As the recent silence on my blog demonstrates, I’ve been suffering from something of a reading slump. As all experienced readers know, the only way to combat such misery is to wait it out, holding on to the hope that the perfect choice of books will suddenly rekindle the old magic. Thanks to a judicious mixture of non-fiction, genre reading and staring into space, things are slowly getting back to normal and I’m going to celebrate by reviewing a book has been staring at me reproachfully for weeks, waiting for me to spread the word.
Asimov’s ‘I Robot’ is a series of short stories, which, taken together, provide a ‘history’ of robots from the early stages of their development to an imaginatively realised robot-controlled future. Given that a certain amount of my day job involves computers (including a real world engagement with what developments artificial intelligence might bring) it was delightful to immerse myself in Asimov’s twentieth-century presentation of the future of technology.

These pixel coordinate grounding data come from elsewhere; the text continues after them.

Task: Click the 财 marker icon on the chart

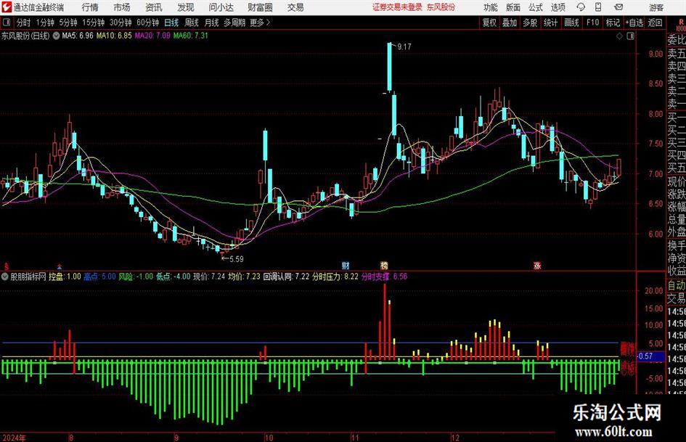Action: (x=346, y=265)
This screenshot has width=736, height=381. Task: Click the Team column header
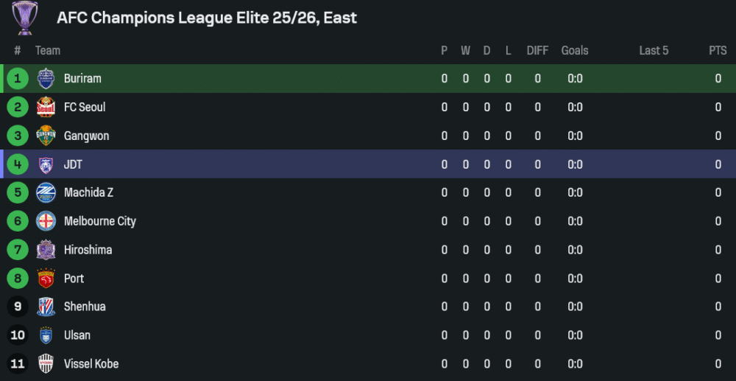48,51
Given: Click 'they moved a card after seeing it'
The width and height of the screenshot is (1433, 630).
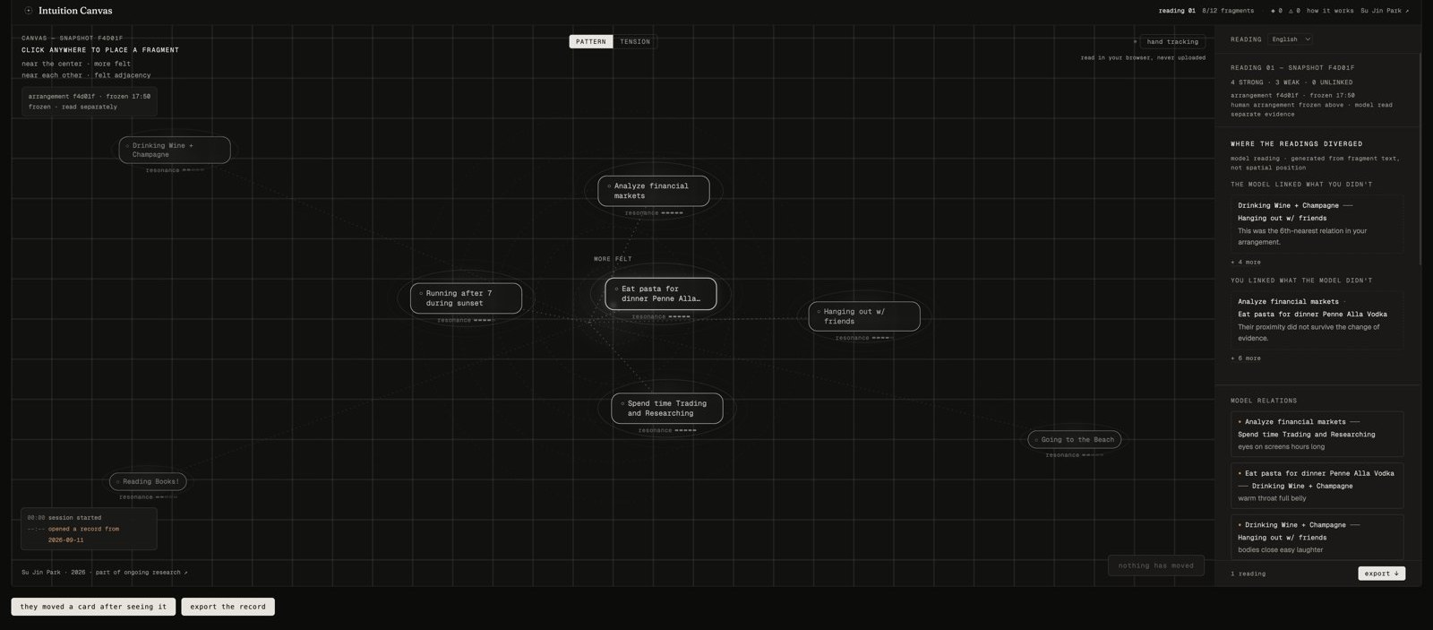Looking at the screenshot, I should pyautogui.click(x=93, y=607).
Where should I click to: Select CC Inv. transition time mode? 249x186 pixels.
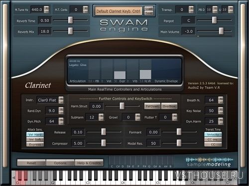[x=213, y=139]
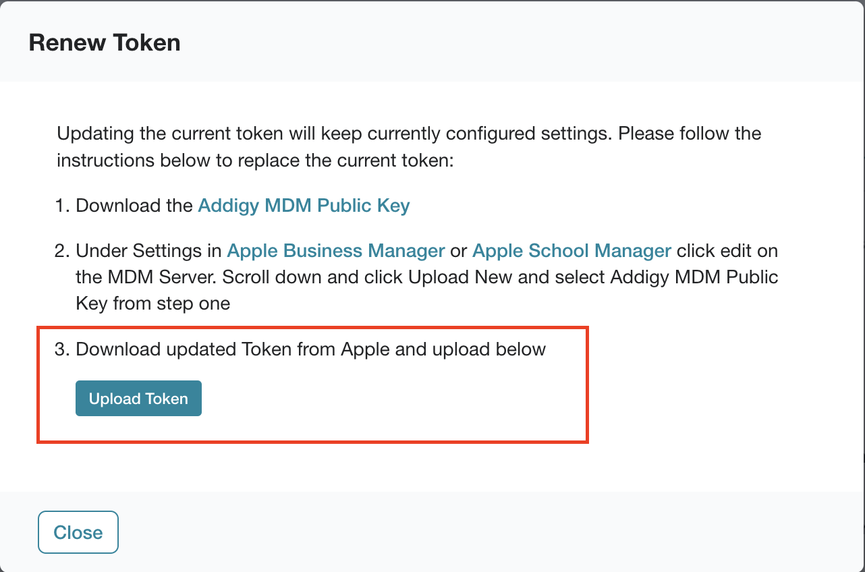Click inside the highlighted step three area
The width and height of the screenshot is (865, 572).
point(310,384)
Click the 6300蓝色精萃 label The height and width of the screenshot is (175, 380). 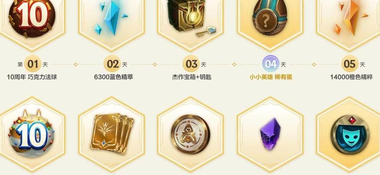point(114,77)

The robots in the book are exactly what you see on the cover, humanoid, gesticulating and emoting beings who are best understood by our ‘robopsychologist’ narrator. The set-up is beautiful in its simplicity; at the heart of robopsychology, and of each story, lie the famous three laws:
- A robot may not injure a human being or, through inaction allow a human being to come to harm
- A robot must obey orders given it by human beings except where such orders would conflict with the First Law
- A robot must protect its own existence as long as such protection does not conflict with the First or Second Law
The drama in the stories comes from seeing how robots, and humans, navigate these rules. The additional bonus for 21st century readers is that we can always replace the word ‘robot’ with the word iphone and so turn futuristic sci-fi into attractive nostalgia. Even the most dystopian and most forward-looking story somehow brings a measure of comfort to anyone concerned about the place of technology in our own world. Reading ‘A Dance to the Music of Time’ during the last year has allowed me to escape into past, but ‘I Robot’ goes one better with it’s ability to transport the reader to a version of the future as imagined by the visionaries of the previous century. It also contains a drunk robot singing Gilbert and Sullivan while trundling round in circles, and I’m not sure classic science fiction gets much better than that!